Le maréchal de Lorges passa le Rhin et prit la ville et le château d’Heidelberg, puis passa le Necker et prit Zuingenberg, où Vaubecourt eut un pied cassé et le prince d’Épinay a été dangereusement blessé. La jonction faite de Monseigneur, le maréchal de Lorges voulut attaquer Heilbronn : Monseigneur y trouva de la difficulté. Le maréchal s’y est opiniâtré, les a toutes levées et les troupes ne demandoient qu’à donner, lorsqu’un petit conseil particulier de Saint-Pouange et de M. le Premier [1] a tout arrêté. Le maréchal s’est mis en furie, mais Chaulny ayant été entraîné par les deux autres, et Monseigneur penchant fort de ce côté, il n’y a pas eu moyen de le résoudre, au grand regret des principaux généraux et de toutes les troupes. Le reste de la campagne se passa en subsistances abondantes, et Monseigneur revint de bonne heure avec ses trois conseillers pacifiques. Monsieur avec le maréchal d’Humières étoit revenu longtemps avant lui de Pontorson, où il s’étoit le plus fixé. Il avoit fait un tour en Bretagne, où le duc de Chaulnes l’avoit reçu et traité avec une magnificence royale. Monsieur eut des relois du roi à Dreux, et trouva Madame qui venoit d’avoir la petite vérole.
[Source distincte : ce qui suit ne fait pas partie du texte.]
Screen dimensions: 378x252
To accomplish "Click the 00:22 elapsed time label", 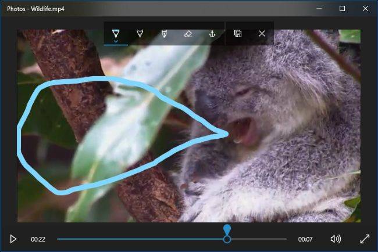I will click(38, 239).
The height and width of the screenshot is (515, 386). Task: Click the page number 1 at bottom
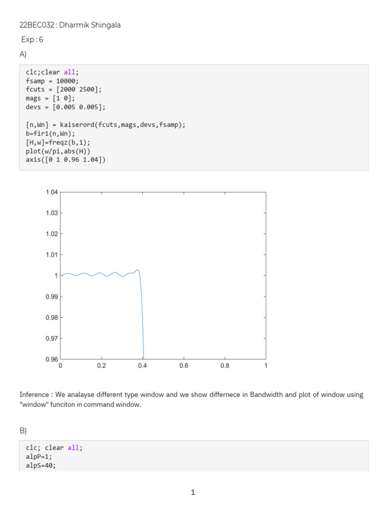(193, 492)
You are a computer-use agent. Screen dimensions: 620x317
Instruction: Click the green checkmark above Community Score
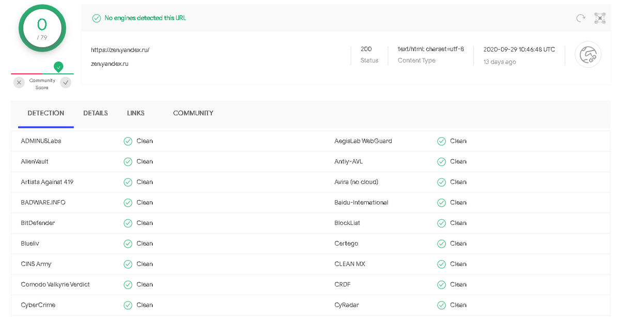click(x=58, y=67)
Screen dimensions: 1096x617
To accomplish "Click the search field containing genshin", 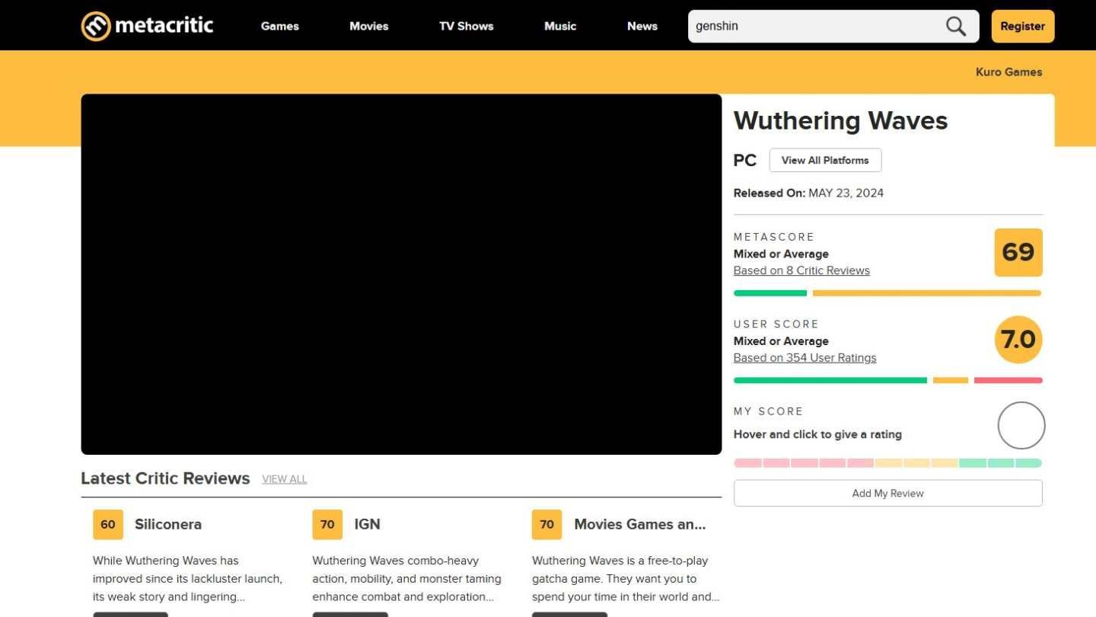I will [814, 26].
Tourville prit ou défit et dissipa presque toute la flotte marchande de Smyrne dont il battit le convoi, et fit encore plusieurs moindres expéditions, cette même campagne, qui coûtèrent fort cher aux Anglois et aux Hollandois. Rocke qui commandoit cette flotte eut près de cinquante vaisseaux brûlés ou coulés à fond, et vingt-sept pris, tous marchands et richement chargés : sur un seul de ceux qu’on prit la charge fut estimée cinq cent mille écus, et on croit la perte

  1. On appeloit M. le Premier le premier écuyer de la petite écurie du roi. C’étoit à cette époque Jacques-Louis de Beringhen.